__Given instruction__.
Copy the data verbatim between the lines containing "Where should I click to: Go" and "Looking at the screenshot, I should 204,310.", including both of those lines.

Rows on where targets appear

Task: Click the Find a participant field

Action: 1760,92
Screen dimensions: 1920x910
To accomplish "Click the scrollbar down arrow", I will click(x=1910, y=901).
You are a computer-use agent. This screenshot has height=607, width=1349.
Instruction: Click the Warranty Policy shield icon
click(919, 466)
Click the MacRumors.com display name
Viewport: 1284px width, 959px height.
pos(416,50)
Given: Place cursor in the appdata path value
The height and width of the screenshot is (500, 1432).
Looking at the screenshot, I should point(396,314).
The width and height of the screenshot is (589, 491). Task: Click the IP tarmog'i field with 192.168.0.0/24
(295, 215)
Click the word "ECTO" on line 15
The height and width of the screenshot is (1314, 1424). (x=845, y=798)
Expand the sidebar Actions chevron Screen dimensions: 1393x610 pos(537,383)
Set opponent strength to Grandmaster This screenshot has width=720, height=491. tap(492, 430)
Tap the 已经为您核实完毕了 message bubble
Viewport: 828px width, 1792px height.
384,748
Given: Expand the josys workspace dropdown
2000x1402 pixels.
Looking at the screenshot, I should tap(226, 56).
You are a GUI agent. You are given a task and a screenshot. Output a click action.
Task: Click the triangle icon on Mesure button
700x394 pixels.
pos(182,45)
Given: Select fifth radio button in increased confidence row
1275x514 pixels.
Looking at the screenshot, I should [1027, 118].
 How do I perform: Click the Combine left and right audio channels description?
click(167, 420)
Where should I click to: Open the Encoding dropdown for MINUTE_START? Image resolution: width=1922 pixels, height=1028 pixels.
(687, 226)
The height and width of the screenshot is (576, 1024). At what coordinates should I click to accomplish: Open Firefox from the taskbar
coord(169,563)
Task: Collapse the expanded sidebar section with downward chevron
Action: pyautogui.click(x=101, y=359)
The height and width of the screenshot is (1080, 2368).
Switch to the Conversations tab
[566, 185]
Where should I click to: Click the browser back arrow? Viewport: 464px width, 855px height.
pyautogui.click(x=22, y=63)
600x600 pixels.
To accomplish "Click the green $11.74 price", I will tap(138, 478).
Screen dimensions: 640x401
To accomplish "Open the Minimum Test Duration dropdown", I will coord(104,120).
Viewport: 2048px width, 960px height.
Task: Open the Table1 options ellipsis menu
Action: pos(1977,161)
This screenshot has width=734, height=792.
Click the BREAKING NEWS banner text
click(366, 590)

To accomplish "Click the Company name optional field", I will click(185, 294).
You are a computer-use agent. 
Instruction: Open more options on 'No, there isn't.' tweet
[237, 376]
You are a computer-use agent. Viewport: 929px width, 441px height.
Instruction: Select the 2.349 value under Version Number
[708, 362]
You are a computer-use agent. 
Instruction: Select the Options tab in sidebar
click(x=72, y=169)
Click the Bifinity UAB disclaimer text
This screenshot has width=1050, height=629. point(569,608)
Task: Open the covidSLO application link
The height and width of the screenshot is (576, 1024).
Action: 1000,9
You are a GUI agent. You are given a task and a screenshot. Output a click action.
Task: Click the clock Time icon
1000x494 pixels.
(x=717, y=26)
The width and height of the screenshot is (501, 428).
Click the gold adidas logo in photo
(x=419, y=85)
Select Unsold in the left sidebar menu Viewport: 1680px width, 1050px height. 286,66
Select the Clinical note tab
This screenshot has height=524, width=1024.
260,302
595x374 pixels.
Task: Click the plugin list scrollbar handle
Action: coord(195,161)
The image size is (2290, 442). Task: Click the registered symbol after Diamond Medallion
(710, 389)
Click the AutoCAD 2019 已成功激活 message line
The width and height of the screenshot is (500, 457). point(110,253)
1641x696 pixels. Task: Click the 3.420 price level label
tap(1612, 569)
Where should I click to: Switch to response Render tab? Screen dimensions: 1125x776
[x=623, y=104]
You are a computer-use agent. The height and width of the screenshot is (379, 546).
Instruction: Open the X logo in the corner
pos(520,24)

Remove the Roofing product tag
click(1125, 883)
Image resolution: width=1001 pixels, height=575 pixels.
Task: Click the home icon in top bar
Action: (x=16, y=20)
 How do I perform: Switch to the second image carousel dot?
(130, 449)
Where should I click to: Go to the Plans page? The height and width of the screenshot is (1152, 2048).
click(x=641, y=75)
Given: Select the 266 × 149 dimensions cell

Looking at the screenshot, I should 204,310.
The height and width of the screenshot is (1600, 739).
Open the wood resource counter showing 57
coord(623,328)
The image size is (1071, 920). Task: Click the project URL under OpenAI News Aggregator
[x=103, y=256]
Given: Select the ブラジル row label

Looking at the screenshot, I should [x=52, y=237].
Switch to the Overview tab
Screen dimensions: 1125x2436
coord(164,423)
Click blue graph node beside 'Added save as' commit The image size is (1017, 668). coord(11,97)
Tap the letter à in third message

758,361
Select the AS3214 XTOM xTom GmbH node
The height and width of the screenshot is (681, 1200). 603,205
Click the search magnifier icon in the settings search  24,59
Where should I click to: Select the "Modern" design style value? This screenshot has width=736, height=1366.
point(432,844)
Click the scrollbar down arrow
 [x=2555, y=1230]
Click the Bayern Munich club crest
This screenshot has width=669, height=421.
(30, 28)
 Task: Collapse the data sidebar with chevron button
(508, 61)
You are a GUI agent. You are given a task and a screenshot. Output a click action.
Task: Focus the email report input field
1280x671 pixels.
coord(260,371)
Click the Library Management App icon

__Answer to the problem__.
Where should I click to: Go to the Plans page? The height and width of the screenshot is (1152, 2048).
click(x=641, y=75)
Given: Select the 266 × 149 dimensions cell

Looking at the screenshot, I should 204,310.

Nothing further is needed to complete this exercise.